Areas requiring software development


The table below includes libraries, applications or areas of research which have been suggested as being useful additions to EMBOSS or EMBASSY.

This is a list of things that you might like to volunteer to work on. If you do decide to work on one or more of these areas, please let the mailing list know - many people may wish to collaborate with you or suggest easier ways of doing things.

If you have an idea for a library or an application, but do not have the time to work on it yourself, let the mailing list know and it will be added to this web page.

Name Priority Status Description Comments
AJAX code refactoring High Active Function & parameter renaming and major documentation revision In preparation for future EMBOSS developments.
BLAST wrapper High Inactive Wrapper to the BLAST suite of programs Probably individual applications for BLASTP, BLASTN etc.
fasta High Inactive Integration of Bill Pearson's FASTA, TFASTA, etc as EMBASSY wrapper. Bill Pearson mentioned he would like to do this, but it needs some way for sequences to be fetched again (e.g. saving file number and offset for 'any' sequence access method). The code is part of the way there.
rnafolding High Inactive Integration of external RNA folding applications. The Zuker package may still be about the best.
hitmatch Medium Inactive Replacement for EGCG's equickmatch, using blastn output Needs a blast or fasta output parser. Should read in the query and database sequences, and perform a full NW or SW alignment, word-based if possible as they should be near-perfect matches. The aim is to report only those matches above a given threshold, and report the full alignments. If possible, with only the *differences* marked instead of the similarities.
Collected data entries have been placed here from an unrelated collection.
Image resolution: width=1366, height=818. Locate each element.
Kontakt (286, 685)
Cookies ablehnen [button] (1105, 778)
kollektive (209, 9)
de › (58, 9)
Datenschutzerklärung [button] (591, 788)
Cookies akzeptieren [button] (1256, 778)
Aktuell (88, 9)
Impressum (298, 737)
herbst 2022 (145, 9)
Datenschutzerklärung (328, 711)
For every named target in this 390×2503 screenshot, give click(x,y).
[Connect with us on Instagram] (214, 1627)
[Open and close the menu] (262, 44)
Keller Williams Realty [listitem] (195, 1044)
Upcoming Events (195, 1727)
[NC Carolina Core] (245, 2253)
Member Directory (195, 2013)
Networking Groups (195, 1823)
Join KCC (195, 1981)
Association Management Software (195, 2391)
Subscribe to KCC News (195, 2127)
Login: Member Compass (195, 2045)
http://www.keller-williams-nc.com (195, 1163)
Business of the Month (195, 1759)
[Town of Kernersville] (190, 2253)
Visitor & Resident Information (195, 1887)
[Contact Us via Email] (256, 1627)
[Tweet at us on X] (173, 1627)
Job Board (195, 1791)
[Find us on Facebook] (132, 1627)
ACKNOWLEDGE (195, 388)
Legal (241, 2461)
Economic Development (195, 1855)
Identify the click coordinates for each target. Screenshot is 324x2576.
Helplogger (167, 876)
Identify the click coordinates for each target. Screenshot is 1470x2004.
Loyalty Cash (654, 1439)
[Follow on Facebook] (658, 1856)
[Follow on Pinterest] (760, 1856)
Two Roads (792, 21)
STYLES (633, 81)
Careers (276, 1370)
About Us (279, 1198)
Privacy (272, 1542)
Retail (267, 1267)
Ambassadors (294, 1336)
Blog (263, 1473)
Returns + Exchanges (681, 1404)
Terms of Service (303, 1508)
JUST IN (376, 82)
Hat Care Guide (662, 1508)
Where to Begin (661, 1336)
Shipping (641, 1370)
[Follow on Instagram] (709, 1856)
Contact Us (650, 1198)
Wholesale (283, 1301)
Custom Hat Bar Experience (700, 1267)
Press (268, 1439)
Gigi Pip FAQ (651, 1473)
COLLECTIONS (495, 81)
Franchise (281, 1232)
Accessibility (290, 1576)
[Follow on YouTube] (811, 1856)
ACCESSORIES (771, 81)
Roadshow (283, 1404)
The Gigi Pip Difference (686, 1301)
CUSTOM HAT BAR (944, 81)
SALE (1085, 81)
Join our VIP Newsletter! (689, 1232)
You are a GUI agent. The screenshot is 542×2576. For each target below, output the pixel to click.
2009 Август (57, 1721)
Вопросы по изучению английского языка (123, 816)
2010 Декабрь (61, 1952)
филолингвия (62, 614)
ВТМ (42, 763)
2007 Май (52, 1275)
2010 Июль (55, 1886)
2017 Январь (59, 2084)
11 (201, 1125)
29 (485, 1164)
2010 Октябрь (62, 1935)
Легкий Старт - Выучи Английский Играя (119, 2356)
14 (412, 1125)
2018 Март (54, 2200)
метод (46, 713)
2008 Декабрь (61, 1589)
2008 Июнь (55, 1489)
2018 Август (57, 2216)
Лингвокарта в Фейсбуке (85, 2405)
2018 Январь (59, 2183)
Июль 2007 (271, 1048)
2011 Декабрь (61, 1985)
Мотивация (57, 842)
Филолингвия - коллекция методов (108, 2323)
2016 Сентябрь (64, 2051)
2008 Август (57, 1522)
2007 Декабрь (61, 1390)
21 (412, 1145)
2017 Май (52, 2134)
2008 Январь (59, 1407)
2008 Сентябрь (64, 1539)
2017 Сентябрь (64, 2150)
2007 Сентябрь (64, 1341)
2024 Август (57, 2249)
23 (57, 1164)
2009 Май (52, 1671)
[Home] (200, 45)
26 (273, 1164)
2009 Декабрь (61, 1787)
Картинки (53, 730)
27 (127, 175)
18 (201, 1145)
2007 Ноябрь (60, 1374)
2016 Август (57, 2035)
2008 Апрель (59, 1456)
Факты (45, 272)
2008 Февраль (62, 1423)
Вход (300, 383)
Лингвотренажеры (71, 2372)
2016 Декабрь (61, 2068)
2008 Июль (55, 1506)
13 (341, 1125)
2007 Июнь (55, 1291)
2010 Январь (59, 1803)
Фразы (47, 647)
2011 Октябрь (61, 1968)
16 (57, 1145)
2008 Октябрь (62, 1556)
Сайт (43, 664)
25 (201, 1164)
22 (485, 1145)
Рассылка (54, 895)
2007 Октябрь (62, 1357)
No documentation for equickmatch is available.
alignutils Medium Inactive Sequence alignment utilities, to replace EGCG sortconsensus. alignutils documentation is available. Could implement various alignment site-scoring algorithms..
dodayhoffstat Medium Inactive Replacement for EGCG's dodayhoffstat dodayhoffstat documentation is available. Relatively easy to do.
mapplot Medium Inactive For displaying restriction plots. mapplot was specifically requested.
dottie Medium Inactive A general interactive dot plot application. Could use what's available, e.g. Erik Sonnhammer's dotter. A new implementation would requires interactive graphics.
nucstats Medium Inactive To report nucleic acid "vital statistics", e.g. ACGT composition etc. See pepstats for ideas.
plasmid drawing Medium Inactive To draw plasmids with restriction sites. As a replacement for MapPlot from GCG. Perhaps modify cirdna? See TACG (http://tacg.sourceforge.net/) for ideas.
fastacheck Low - maybe remove Inactive Replacement for EGCG's fastacheck fastacheck documentation is available. Simple to do, but now FASTA has better statistics probably not needed. Functionality to read FASTA statistics and select hits might be useful regardless though.
gapframe Low Inactive Adjust gap positions to be only at codon boundaries in a DNA sequence with known CDS position(s). Easy to do but requirement might be too low to justify it.
homologies Medium Inactive Table of the pairwise distances of aligned sequences. The EMBASSY allversusall application does this and could be moved to EMBOSS.
neural-nets Low Inactive Neural net routines and applications. Lots of free packages; Jose Valverde was working on this and recommended using XNN in 2002. Might be better alternatives now. Neureka is available from ftp://ftp.ii.uib.no/pub/neureka/. Not a high priority.
GAs Low Inactive Genetic Algorithm routines and applications.
Feature display Medium Inactive Graphical display of selected features from a feature table. Possible with plplot but probably better with a new graphics library.
Feature utilities Medium Inactive Operation on a feature table file to extract selected features to another file. Should be turned into a quite extensive set of library functions.
Cluster Low Inactive This program is still in the 'test' set of programs. Sanger stopped using it therefore probably not needed. Easiest route to get clustering functionality at application level might be to use e.g. SANBI's stuff (but what about license?) AJAX clustering routines would be useful.
ALIEN Medium Inactive Multiple alignment program. Many multiple alignment programs are available and could be wrapped.
Gene ID programs Medium Inactive Would be useful. Is there non-commercial code for this?
genetrans Medium Inactive Replacement for EGCG's genetrans genetrans documentation is available. Functionality possibly redundant with existing EMBOSS apps though - check !
QA tests Complete Complete QA application testing using set of standard outputs and simple parsing of the results. Scripts to test output of expected results of EMBOSS programs.